Follicular lymphoma is the most frequent type of lymphoma in the western countries and usually presents as a disseminated disease with Ann Arbor stage III and IV.1 The follicular lymphoma cells in a great majority of affected lymph nodes proliferate only in follicular fashion, supported by follicular dendritic cells, and preferentially colonize paratrabecular areas in the bone marrow, suggesting a prominent dependency on homing to certain microenvironments. The term follicular colonization was used originally by Isaacson et ale to designate centrocyte-like cells of mucosa-associated lymphoid tissue lymphoma populating benign follicles. We illustrate in this article that this term may also be appropriate for follicular lymphoma when it populates otherwise benign follicles within the cortex of the architecturally normal lymph node.

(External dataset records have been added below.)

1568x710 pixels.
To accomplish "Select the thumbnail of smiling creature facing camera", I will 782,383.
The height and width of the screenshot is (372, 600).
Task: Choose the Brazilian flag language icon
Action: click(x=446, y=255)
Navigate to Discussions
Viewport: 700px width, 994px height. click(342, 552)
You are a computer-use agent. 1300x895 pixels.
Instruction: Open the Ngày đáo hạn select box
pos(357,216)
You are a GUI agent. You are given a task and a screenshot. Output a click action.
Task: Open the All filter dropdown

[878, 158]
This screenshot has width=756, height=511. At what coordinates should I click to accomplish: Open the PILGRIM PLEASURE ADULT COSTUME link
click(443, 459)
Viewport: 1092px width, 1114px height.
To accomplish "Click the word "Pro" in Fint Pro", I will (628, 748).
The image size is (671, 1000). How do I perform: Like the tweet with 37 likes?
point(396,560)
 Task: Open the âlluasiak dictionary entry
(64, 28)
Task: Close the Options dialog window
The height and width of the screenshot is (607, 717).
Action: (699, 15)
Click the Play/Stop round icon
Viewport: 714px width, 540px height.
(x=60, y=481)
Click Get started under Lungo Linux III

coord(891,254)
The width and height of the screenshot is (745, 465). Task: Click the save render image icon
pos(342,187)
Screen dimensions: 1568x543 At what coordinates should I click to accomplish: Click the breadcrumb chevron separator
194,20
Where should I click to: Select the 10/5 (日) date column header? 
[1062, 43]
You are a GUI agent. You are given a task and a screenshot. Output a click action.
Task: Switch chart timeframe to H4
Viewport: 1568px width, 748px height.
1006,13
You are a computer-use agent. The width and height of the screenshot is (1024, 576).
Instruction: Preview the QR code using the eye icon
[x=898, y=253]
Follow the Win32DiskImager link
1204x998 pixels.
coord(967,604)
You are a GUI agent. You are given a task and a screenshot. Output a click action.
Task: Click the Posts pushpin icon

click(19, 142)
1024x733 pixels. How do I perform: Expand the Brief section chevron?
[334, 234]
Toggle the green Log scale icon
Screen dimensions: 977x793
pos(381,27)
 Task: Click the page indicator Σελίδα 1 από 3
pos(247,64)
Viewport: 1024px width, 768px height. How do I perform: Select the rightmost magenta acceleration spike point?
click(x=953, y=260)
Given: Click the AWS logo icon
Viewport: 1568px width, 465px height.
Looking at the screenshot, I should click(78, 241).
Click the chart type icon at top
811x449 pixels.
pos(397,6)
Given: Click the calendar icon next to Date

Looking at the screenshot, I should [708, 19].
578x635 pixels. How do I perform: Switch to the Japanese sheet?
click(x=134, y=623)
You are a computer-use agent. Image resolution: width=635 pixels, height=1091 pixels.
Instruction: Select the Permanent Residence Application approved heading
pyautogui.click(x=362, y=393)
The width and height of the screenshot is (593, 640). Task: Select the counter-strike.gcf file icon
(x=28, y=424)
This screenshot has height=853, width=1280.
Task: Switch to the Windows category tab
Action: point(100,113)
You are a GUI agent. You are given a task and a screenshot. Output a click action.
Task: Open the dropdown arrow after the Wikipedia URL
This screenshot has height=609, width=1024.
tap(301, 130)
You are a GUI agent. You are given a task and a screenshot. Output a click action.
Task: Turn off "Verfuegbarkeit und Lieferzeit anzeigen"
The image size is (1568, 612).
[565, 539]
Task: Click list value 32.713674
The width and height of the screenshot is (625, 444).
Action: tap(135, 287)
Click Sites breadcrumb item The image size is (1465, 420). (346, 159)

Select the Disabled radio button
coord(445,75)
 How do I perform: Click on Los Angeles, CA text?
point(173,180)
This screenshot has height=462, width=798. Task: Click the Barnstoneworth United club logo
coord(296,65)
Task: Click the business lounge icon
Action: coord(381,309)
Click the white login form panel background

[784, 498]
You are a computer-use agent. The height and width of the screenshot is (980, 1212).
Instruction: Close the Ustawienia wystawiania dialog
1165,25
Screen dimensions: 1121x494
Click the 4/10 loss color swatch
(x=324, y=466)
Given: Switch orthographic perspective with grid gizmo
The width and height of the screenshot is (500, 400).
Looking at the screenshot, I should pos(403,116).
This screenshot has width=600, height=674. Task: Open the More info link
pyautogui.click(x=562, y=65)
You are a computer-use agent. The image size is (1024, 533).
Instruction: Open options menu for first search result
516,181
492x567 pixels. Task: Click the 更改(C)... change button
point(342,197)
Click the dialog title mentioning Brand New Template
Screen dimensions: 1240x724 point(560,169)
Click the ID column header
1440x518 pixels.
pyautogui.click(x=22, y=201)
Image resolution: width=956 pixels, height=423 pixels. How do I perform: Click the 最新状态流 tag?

We describe 4 patients with follicular lymphoma and evidence of follicular colonization in otherwise benign lymph node. The first patient had been diagnosed previously with follicular lymphoma, grade 2, while the follicular colonization was found in mesocolic lymph nodes of the colon resected for adenocarcinoma. The second patient had a diagnosis of follicular lymphoma made on a bone marrow biopsy that showed typical paratrabecular infiltrates, which were positive for both CD10 and Bcl-6. This patient also had a single enlarged cervical lymph node that showed focal follicular colonization only. In addition, flow cytometric analysis of the lymph node showed a monoclonal CD10-positive/CD5-negative B-cell population. No other enlarged lymph nodes were found. The third patient had retroperitoneal and inguinal lymphadenopathy. The biopsy of the inguinal node showed follicular colonization only. However, within the deeper sections of the same lymph node classic follicular lymphoma, grade 2, was identified. The fourth patient had a follicular lymphoma, grade 1, diagnosed in the cervical lymph node and enlarged inguinal lymph node, which showed follicular colonization only (Figure 1, original magnifications x20 [left] and X100 [right]). Bone marrow was also involved.

All lymph nodes with follicular colonization had a small number of small follicles in their normal anatomical location; in addition, 2 of 4 had focal paracortical hyperplasia. Most germinal centers were variably populated by small cleaved cells, which were strongly positive for Bcl2 and CD10. Normal germinal center cells are positive for CD10 and negative for Bcl-2. That these are not T lymphocytes was confirmed by CD3 immunostaining, which showed only occasional T cells in the germinal centers (Figure 1, G and H). The populated follicles were not enlarged, and some of the smallest germinal centers showed denser populations of neoplastic cells than the larger follicles (Figure 1, D and F).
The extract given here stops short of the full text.